Maga Supporters Endorse El Salvador Leader's Plea for US President to Target US Judges
The US President rarely accepts guidance, particularly from international figures who often attempt to flatter and compliment the US president.
But, the Central American nation's strongman president Nayib Bukele has adopted a different approach by urging the Trump administration to follow his example in removing what he terms “dishonest judges.”
His appeal for the president to take action against the American court system also received support from Trump allies, such as an social media message by one-time supporter the billionaire, who has previously amplified Bukele's demands to impeach US judges.

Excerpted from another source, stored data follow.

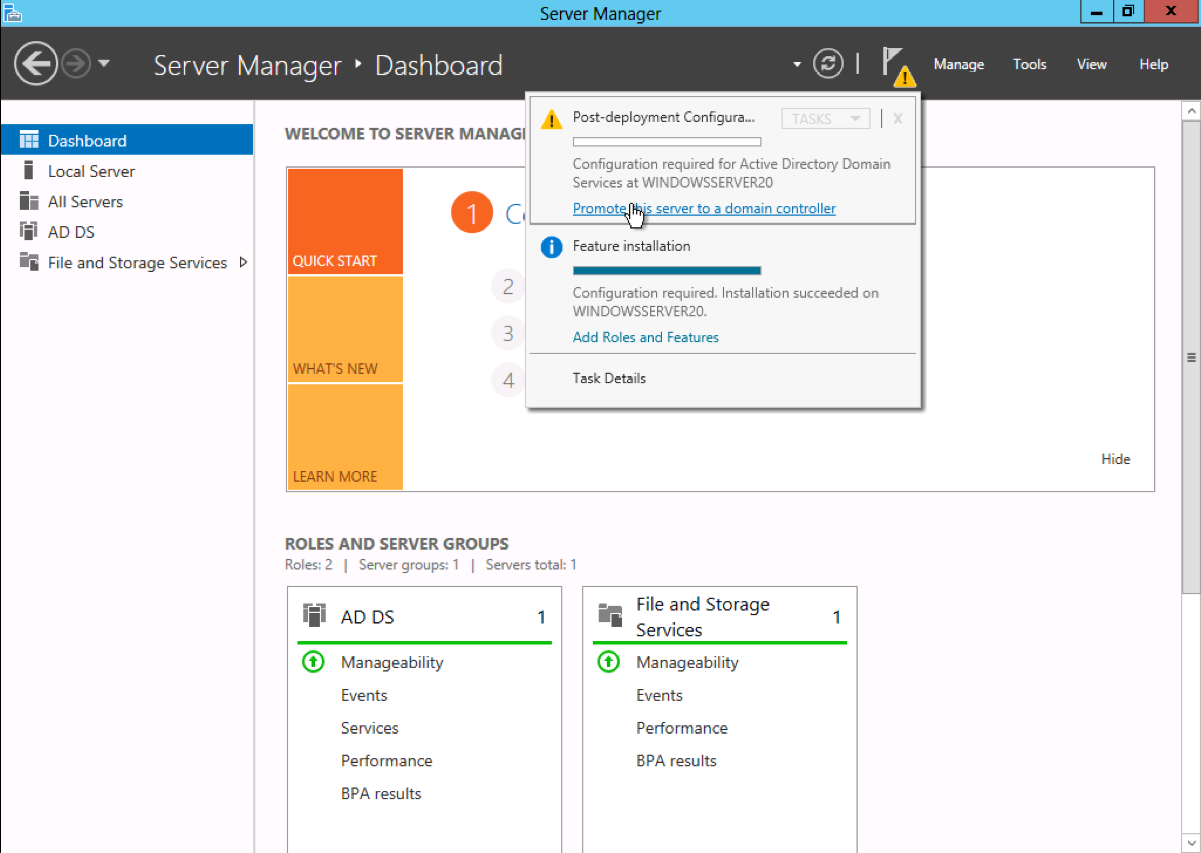Promote this server to a domain controller
The height and width of the screenshot is (853, 1201).
click(704, 208)
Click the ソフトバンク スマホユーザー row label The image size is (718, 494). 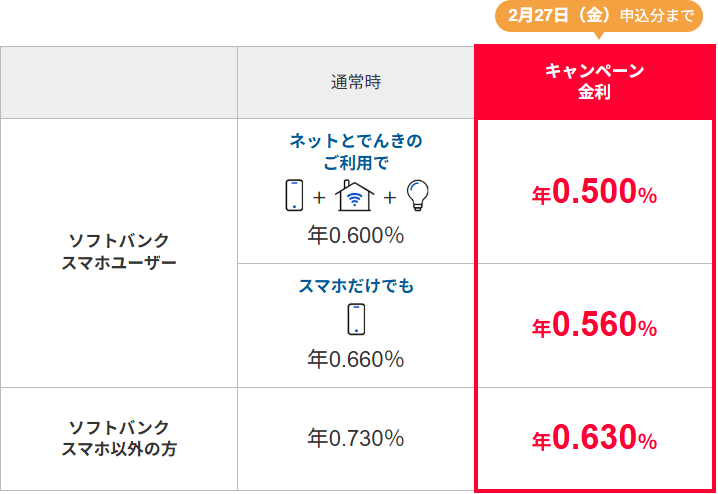click(x=119, y=252)
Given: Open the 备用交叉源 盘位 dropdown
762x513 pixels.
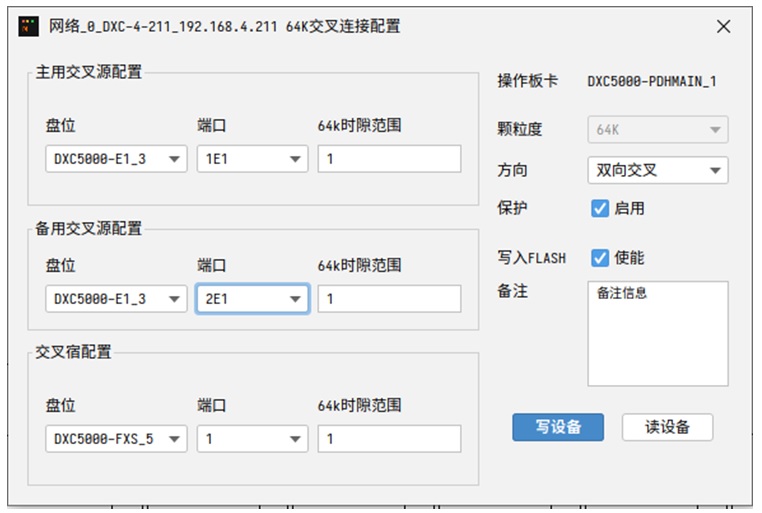Looking at the screenshot, I should point(116,299).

Unprecedented Threats to Judicial Independence
Analysts note that the leader's recent remarks come at a time of unprecedented dangers to court autonomy and individual judges in the United States, and during a period where the president's team is employing comparable authoritarian tactics employed by leaders in nations such as Turkey, Hungary, the Asian nation, and his native the Central American country to undermine democratic accountability.

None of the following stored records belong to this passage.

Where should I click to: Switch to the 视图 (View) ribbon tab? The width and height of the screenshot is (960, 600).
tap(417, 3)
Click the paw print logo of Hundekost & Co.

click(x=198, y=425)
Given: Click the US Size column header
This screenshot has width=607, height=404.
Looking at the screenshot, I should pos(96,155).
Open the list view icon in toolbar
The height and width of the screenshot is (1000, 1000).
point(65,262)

The president's online call recently was just the latest in a long series of provocations and claims he has made against the American judiciary, such as a March claim that the US was “experiencing a court takeover,” and his mockery of a court's ruling to halt removal operations transporting accused undocumented individuals to his nation's brutal prison system.
Criticism on Oregon Justice
Bukele's demand for removal was also made amid online attacks on Oregon justice Judge Immergut by presidential advisor Miller, former AG Pam Bondi, Musk, and the president personally in a latest media briefing.

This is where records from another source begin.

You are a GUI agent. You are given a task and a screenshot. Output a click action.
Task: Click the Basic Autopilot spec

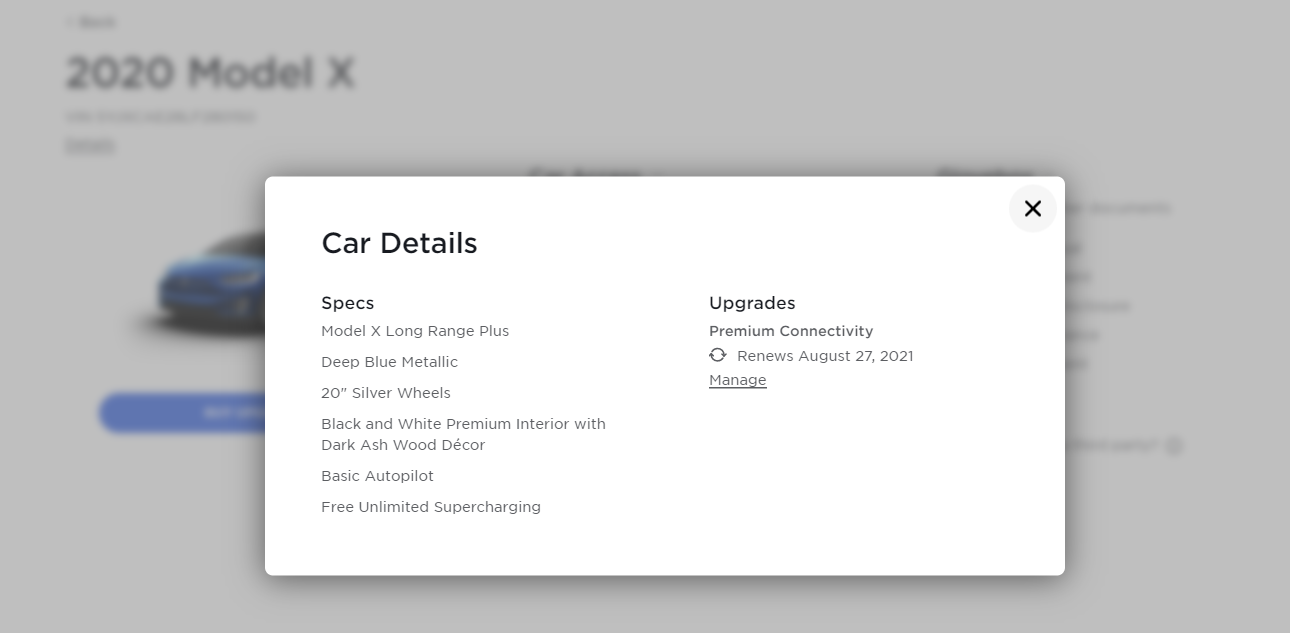[x=377, y=476]
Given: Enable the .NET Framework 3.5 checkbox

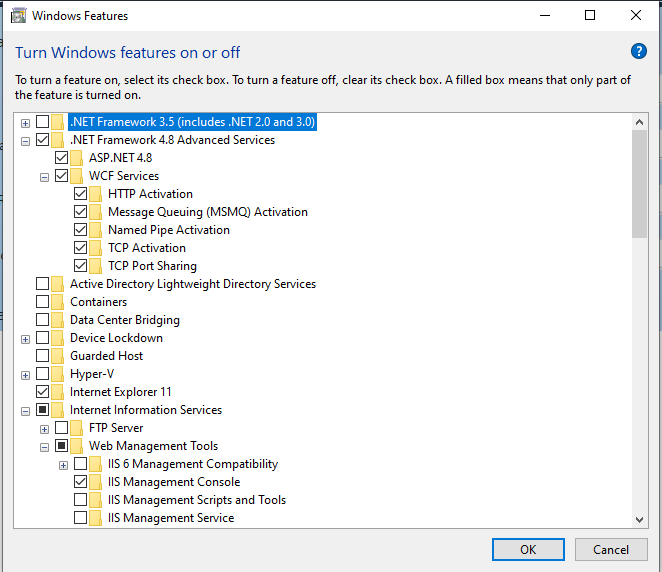Looking at the screenshot, I should click(42, 122).
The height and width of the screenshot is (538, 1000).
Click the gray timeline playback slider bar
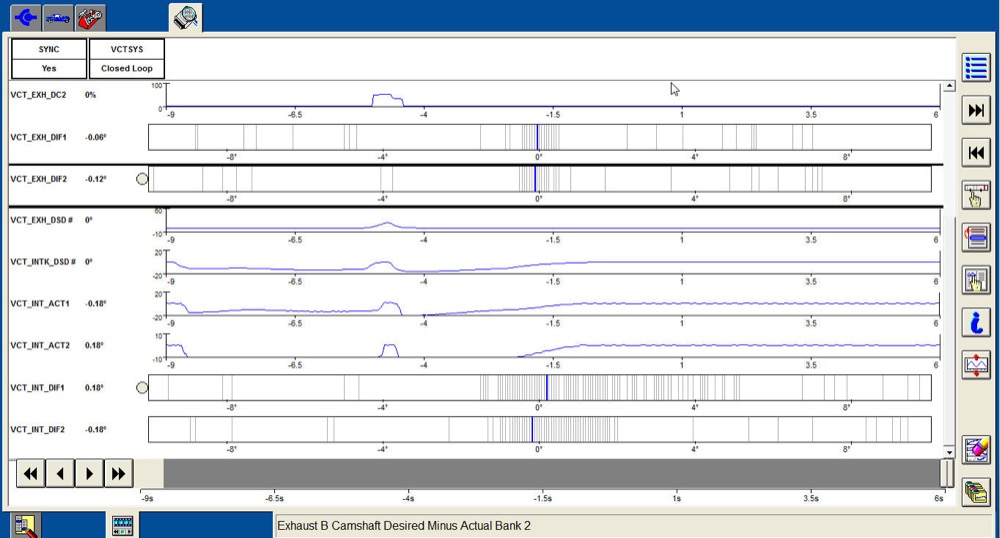550,473
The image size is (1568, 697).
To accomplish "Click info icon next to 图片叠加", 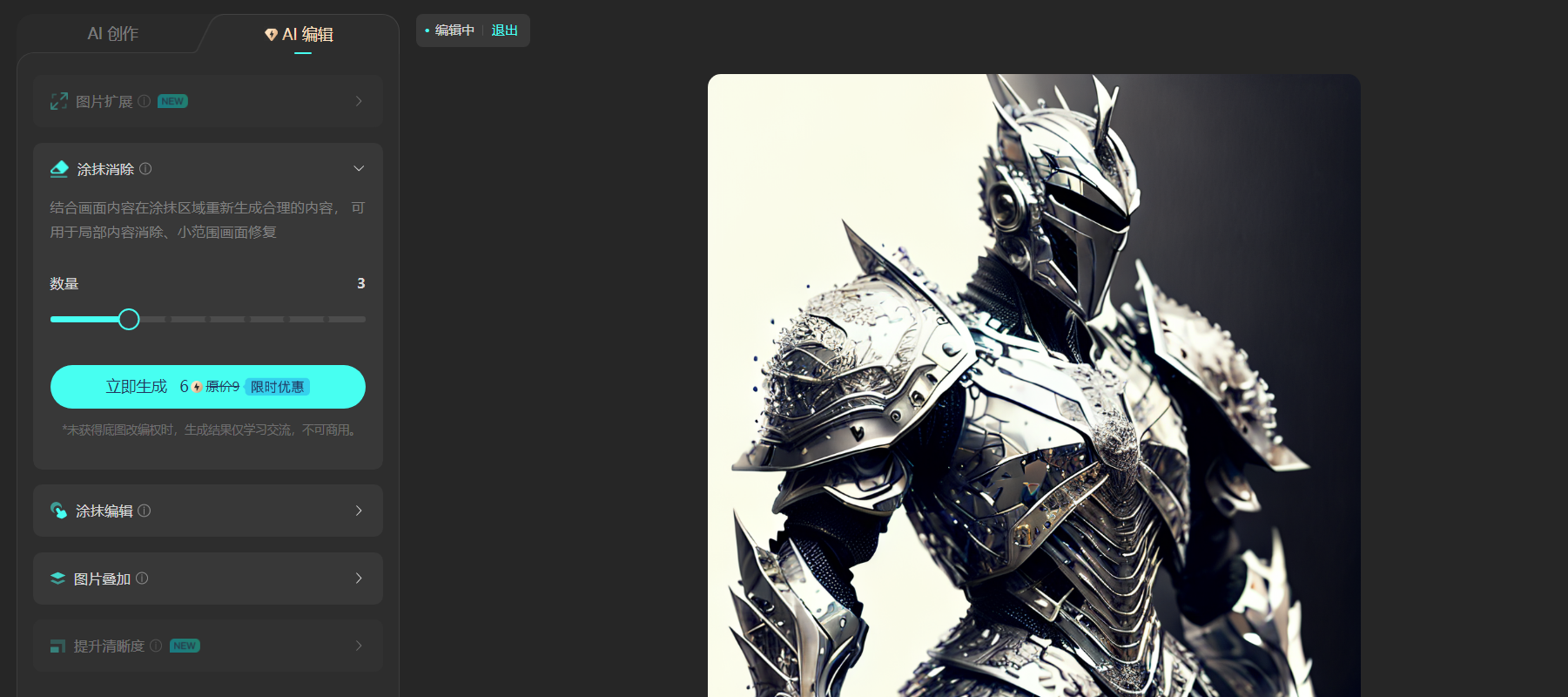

Immergut had ordered injunctions preventing Trump from mobilizing the national guard, initially in the state then in California. The president has been pushing to send soldiers into Portland, which the president has described as “war-ravaged” based on limited, non-violent demonstrations outside the urban federal building.
History of Targeting Judges
Miller, Bondi, and the entrepreneur have a long record of attacking judges who have blocked presidential directives or in other ways impeded the administration's policy goals. Before resuming office this year, Trump urged his followers against judges overseeing his legal cases, who were then deluged with threats and abuse.
Watchdog organizations, police departments, and judges themselves have highlighted a heightened atmosphere of risks and coercion in the period since he re-entered the presidency.
Rising Threat Statistics
According to information collected by the federal agency, in 2025 through the end of September, there were over five hundred incidents to nearly four hundred federal judges, leading to more than eight hundred investigations. This year has already surpassed the first recorded year, and 2024, and is on track to exceed the previous year's record of over six hundred threats.
The dangers are not only happening at the national level. Information by Princeton's Bridging Divides Initiative shows that there have been at least fifty-nine cases of threats, targeting, stalking, or violence directed against judges on the local level in the current year.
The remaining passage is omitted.